Before calculating the spin correlations, the bonding vectors among the spins are stored for efficiency:

# generate the bonding distance vector as a N*3 matrix
dist = getDist(uc)

The interaction matrix for the k points of interest are calculated and stored:

# calculate the interaction matrix
Jq_calc = getFourier_iso(uc, dist, q_crys)

A self-consistent calculation is obtained to obtain the Lagrange multiplier $\lambda$ at reverse temperature $\beta$:

# solve lambda
β = 2.0
λ = solveLambda_iso(uc, beta)

Finally, calculate the spin correlation function and plot the results:

correl = getCorr_iso(uc, Jq_calc, β, λ)

using Plots
gr()
heatmap(qx[:,1], qy[1,:], reshape(correl, axes(qx)), xlabel="qx", ylabel="qy", aspect_ratio=1, size=(400,400))

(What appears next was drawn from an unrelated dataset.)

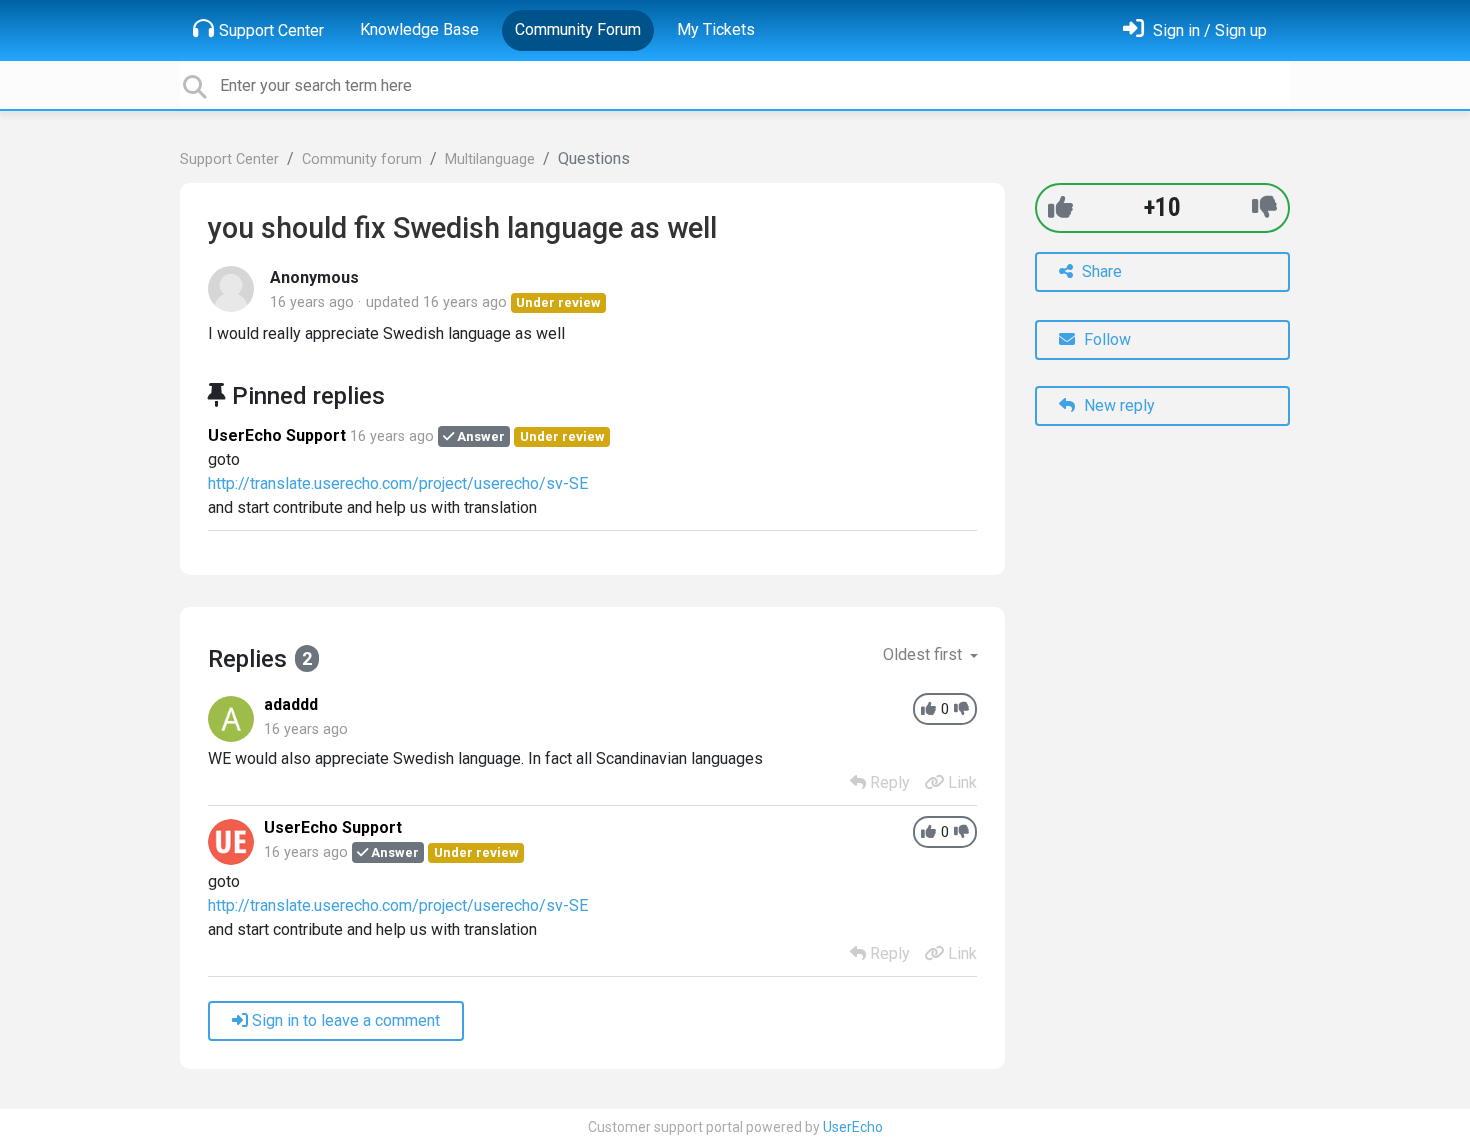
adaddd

For the example diamond lattice code with J₁ = -1 and J₂ = 0.25, the calculated diffuse pattern looks like this:

Multi-Threading

JuliaSCGA.jl supports the Multi-Threading option to speed up the calculation. To activate this option, following this page to set the number of threads in VS code.